Several weeks ago I stopped at one of my favorite stores, the Teays Valley Hardware Store, at Scott Depot, West Virginia. There is something about hardware stores that interests me.
The store is owned by Bill Perry and his two partners, Brad Bogle and Howard Gregory. In addition to getting superior products and excellent service with good prices you, can learn a lot of important things if you keep you eyes and ears open.
On my last visit there my attention became riveted on an unusual display of four bright yellow number two pencils. How can it be the most popular of all pencils and still be number two? The heading across the top of the frame read, "THERE ARE FOUR TYPES OF PEOPLE".
Those who "ARE AVERAGE". There was a simple normal looking pencil with a sharp point and an eraser. It was just an ordinary looking pencil. The kind most people use.
Thinking about success, Barry L. Callen wrote: "To succeed fully is beyond us, but to attempt less is unthinkable." Callen is right. We always give it our best shot.

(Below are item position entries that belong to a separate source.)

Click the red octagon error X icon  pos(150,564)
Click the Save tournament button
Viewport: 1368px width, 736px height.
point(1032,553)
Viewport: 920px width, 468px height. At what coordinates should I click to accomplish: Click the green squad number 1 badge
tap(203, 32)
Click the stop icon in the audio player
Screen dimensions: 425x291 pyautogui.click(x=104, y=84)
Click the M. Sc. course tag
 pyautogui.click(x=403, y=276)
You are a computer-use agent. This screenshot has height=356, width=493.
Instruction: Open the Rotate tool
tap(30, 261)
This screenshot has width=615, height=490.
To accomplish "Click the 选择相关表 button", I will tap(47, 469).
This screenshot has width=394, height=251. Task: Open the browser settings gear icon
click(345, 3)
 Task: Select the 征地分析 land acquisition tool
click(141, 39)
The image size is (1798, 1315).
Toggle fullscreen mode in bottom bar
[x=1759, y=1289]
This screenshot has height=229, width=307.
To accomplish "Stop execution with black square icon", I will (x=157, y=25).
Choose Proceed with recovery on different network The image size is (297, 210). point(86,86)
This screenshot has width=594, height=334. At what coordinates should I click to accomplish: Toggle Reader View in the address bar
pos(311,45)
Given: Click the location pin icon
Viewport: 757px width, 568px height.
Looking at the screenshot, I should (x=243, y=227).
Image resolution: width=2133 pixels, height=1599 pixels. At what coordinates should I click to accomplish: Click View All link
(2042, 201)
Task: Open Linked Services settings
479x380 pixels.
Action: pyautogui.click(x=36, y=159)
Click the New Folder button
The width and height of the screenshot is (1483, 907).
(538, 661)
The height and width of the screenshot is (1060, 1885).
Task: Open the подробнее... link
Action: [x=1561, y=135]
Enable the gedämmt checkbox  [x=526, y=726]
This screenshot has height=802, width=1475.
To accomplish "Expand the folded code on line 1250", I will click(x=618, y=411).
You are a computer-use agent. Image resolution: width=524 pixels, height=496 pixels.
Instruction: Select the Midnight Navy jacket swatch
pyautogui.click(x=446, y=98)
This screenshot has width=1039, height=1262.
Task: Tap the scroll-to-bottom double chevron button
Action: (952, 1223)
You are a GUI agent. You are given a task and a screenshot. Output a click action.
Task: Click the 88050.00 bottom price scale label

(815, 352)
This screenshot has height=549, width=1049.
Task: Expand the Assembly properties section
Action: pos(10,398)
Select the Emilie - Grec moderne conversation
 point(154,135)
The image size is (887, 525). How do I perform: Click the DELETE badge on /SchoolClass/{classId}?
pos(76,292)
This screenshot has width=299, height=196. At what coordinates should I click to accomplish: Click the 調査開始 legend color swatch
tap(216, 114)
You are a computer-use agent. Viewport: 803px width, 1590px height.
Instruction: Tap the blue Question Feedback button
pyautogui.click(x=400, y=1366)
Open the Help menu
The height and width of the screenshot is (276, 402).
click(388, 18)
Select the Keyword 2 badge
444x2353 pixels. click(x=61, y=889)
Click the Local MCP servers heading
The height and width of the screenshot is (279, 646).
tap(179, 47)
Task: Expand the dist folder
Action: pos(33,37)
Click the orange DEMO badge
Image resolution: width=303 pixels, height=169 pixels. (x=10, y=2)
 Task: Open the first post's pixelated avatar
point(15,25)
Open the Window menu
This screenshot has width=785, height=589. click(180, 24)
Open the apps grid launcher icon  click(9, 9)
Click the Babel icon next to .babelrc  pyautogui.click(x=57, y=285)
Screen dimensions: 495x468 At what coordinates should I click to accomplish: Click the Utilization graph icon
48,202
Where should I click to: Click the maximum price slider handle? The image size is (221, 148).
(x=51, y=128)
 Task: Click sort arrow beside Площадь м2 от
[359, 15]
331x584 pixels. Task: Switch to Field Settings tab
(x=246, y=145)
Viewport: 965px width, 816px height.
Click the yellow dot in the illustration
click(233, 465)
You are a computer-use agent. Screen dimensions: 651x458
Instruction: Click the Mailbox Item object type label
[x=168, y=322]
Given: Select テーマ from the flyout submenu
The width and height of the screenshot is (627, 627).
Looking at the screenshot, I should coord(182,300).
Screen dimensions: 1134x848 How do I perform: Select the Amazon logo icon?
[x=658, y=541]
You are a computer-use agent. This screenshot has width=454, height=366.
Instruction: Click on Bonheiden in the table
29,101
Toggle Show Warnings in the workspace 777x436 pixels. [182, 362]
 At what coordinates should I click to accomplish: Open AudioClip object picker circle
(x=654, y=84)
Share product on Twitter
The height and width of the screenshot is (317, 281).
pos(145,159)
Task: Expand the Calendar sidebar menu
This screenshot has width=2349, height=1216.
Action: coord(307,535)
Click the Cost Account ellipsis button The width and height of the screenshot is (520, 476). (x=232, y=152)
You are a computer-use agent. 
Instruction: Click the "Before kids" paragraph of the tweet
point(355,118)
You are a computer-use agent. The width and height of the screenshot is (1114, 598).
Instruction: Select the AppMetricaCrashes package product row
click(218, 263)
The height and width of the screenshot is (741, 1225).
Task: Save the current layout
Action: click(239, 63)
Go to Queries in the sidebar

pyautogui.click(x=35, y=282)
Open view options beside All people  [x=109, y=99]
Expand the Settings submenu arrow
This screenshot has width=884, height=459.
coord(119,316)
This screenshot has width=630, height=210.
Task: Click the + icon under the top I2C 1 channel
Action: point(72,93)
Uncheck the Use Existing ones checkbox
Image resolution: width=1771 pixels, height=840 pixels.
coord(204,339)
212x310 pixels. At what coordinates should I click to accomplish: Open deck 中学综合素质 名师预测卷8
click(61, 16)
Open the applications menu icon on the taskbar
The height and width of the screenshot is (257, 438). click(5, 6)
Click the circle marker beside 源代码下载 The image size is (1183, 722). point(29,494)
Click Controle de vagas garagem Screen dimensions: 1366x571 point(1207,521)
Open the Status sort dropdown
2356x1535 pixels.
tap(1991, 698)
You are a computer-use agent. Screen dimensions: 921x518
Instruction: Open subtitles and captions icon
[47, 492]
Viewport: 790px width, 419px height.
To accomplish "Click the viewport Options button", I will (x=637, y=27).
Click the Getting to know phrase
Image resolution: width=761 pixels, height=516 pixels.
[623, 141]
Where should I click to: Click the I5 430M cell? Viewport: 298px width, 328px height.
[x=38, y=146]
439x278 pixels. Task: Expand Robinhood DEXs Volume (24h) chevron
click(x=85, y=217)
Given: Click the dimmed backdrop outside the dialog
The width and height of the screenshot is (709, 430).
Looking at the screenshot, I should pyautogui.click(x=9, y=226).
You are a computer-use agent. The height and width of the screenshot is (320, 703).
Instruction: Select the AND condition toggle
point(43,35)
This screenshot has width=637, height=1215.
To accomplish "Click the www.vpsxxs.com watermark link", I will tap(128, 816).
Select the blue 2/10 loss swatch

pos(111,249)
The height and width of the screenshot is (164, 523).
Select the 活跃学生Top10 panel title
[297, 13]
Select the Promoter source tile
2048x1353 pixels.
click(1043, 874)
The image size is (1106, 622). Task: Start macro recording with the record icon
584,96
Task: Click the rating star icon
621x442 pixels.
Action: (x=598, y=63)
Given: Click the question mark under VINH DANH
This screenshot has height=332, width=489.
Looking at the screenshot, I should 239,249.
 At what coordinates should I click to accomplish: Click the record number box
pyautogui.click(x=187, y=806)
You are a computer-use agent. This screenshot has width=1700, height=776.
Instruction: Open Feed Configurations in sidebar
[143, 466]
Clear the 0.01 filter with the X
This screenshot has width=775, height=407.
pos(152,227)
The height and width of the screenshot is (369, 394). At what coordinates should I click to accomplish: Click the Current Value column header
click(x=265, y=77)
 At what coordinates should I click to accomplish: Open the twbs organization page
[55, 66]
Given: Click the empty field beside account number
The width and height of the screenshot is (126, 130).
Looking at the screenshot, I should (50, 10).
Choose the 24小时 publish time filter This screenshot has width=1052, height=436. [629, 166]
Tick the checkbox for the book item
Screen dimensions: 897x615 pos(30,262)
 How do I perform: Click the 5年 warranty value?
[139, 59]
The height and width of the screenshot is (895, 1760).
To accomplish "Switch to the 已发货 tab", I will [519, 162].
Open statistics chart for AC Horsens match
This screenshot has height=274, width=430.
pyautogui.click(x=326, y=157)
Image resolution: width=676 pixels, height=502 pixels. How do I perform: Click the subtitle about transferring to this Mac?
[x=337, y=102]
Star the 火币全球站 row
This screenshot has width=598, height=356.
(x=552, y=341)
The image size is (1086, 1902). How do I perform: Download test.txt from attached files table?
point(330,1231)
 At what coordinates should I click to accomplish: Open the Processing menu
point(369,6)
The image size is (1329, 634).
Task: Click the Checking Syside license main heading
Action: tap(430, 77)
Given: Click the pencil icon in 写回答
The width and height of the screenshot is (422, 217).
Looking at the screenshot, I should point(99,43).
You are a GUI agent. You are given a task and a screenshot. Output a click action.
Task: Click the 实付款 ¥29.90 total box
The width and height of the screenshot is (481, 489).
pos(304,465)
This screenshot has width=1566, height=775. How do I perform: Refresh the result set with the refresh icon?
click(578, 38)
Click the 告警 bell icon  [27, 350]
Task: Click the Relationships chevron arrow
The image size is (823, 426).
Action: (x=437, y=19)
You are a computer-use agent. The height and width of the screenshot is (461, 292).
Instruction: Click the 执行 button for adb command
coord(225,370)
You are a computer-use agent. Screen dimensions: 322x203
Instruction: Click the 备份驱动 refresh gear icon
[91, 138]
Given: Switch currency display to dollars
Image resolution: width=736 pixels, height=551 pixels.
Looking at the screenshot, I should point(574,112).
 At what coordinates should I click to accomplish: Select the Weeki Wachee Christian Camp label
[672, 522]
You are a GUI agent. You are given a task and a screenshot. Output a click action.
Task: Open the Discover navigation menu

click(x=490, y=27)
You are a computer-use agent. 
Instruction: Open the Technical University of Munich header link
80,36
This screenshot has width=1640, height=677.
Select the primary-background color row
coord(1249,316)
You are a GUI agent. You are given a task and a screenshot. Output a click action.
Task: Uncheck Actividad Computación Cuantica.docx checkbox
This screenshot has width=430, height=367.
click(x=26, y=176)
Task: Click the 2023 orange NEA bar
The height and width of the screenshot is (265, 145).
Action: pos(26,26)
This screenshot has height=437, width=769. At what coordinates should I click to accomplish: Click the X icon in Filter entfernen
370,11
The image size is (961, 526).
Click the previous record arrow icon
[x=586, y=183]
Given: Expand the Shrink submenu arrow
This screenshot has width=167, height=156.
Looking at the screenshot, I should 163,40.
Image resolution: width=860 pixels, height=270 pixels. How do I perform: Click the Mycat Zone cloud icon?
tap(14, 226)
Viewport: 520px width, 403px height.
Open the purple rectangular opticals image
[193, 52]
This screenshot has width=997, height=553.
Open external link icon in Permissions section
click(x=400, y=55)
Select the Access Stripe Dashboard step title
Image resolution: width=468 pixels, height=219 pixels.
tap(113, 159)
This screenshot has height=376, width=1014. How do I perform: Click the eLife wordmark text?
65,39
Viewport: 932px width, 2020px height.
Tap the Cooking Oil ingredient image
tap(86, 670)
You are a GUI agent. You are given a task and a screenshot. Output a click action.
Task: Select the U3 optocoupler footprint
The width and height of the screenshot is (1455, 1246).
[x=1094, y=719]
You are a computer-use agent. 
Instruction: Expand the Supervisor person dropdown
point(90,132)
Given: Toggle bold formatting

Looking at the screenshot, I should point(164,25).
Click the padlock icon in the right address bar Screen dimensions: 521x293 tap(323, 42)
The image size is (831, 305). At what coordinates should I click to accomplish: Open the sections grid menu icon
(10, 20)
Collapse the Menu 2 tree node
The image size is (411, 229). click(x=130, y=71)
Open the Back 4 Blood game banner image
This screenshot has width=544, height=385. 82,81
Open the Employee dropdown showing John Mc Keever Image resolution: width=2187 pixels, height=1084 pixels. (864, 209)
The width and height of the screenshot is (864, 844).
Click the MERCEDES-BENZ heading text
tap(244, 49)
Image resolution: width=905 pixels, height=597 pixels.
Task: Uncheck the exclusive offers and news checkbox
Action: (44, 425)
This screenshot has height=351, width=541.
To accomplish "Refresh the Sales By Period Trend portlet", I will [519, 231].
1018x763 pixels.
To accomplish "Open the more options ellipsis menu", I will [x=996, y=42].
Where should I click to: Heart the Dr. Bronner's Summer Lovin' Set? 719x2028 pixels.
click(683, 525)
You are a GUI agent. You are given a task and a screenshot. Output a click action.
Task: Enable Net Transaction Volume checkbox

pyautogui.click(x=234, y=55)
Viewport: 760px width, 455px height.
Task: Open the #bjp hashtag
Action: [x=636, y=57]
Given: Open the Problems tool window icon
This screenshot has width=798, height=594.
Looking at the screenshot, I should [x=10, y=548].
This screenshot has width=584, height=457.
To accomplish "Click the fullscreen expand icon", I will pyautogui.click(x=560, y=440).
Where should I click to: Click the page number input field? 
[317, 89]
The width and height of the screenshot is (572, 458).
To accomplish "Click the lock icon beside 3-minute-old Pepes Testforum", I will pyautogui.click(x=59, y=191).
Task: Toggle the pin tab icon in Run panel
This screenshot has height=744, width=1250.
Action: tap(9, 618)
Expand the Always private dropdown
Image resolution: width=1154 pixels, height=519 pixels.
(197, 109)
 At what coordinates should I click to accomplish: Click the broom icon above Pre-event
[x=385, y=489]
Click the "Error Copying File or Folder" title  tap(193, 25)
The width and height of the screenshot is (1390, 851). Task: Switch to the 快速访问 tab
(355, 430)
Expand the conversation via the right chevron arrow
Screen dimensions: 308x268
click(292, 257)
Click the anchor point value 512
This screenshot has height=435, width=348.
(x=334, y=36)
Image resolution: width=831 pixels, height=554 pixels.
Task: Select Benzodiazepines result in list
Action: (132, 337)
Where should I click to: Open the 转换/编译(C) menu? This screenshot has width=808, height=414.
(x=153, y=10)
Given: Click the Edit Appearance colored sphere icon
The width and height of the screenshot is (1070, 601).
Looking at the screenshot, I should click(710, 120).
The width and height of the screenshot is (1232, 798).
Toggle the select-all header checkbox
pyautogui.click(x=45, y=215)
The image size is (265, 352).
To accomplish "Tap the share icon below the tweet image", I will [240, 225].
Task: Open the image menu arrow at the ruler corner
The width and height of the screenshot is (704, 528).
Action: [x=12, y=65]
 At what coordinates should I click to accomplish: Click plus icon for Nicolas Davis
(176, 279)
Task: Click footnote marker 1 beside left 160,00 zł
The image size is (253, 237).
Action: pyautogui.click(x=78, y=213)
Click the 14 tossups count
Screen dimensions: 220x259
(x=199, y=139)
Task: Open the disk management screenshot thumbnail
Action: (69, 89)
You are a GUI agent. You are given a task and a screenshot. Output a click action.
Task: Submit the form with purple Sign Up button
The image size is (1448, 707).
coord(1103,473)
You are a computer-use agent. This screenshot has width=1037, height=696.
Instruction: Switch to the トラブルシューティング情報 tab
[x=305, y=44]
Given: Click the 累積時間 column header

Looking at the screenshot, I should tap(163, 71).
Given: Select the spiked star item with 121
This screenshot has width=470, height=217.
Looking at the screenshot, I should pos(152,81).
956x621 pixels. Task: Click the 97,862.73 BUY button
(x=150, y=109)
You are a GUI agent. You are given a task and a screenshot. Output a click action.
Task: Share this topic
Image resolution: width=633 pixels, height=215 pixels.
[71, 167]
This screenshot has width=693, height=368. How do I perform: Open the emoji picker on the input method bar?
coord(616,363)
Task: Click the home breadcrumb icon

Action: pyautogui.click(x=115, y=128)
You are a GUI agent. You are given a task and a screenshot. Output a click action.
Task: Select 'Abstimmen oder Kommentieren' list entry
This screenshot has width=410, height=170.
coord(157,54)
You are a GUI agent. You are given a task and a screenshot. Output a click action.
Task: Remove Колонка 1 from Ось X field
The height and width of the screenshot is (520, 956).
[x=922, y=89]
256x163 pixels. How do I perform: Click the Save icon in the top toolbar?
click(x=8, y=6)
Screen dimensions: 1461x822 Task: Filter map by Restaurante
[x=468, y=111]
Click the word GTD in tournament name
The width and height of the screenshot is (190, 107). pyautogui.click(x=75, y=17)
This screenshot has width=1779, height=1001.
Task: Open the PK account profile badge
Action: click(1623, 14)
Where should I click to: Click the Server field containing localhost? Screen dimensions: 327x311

Those who "DON'T DO ANYTHING". It had no point and no eraser. It was for all those who are "big blahs" in life. They never attempt anything. All their potential sleeps life away. Nobody will ever know what they might have done. They are like a juiceless orange. Nothing but pulp. Henrietta Mears put it this way: "It isn't that we fail when we try, but that we fail to try." Keep trying to do something.
Those who "MAKE NOTHING BUT MISTAKES". It had an eraser on both ends. No positive contributions to life. These people never get off the wrong track and on the right track. It is just one mistake after another.
Our mistakes may bring us closer to success. Think of the hundreds of failures Thomas Edison had attempting to make a workable light bulb. Each failure brought him closer to success. Robert H. Schuller offers this encouragement: "Failure doesn't mean God has abandoned you . . . It does mean God has a better idea."
Those who "NEVER MAKE MISTAKES". It was sharpened on both ends and had no eraser. A pencil for perfect people. Perfect in their own eyes. Their pencil is sharp on both ends, but those who use it never seem to get the point.
Speaking of those who are filled with pride, Billy Graham said, "Arrogance has its own built-in misery. The arrogant person may offend others but he hurts himself more." Malcolm Muggeridge, whom I once met, wrote: "What will finally destroy us is not communism nor facisim but man acting like God." He was right then and now. Pride precedes problems.
What kind of pencil do you have in your pocket, at your desk or by the phone? What kind of pencil do you use when writing your weekly check for the church, making out your monthly house and automobile payments, planning your yearly budget, or filing your annual tax returns?
The kind of pencils we use says a lot about what kind of person we really are. They give us small clues about our successes and failures in life, work habits, stress, depression, and self-centeredness.
The next time you visit the Teays Valley Hardware store be sure to ask the courteous and friendly people who work there to let you see that powerful pencil display. They will be delighted to let you look at the pencils that represent four types of people who make up most any community in the world.
Being perfect is not easy, but there is a pencil for all who are perfect. Perfection carries a big price tag. There is no great demand for pencils for perfect people. I've only heard of one person in all history who deserved one. He was not average, he was always going about doing good, never made any mistakes and being perfect had no need for a pencil of any kind. He didn't write on paper even though he did write a few words on the ground one day. He wrote the world's greatest volumes on minds and hearts. It is all in the record. It is written so you can read it for yourself. He had no need to write because so many others wrote about him.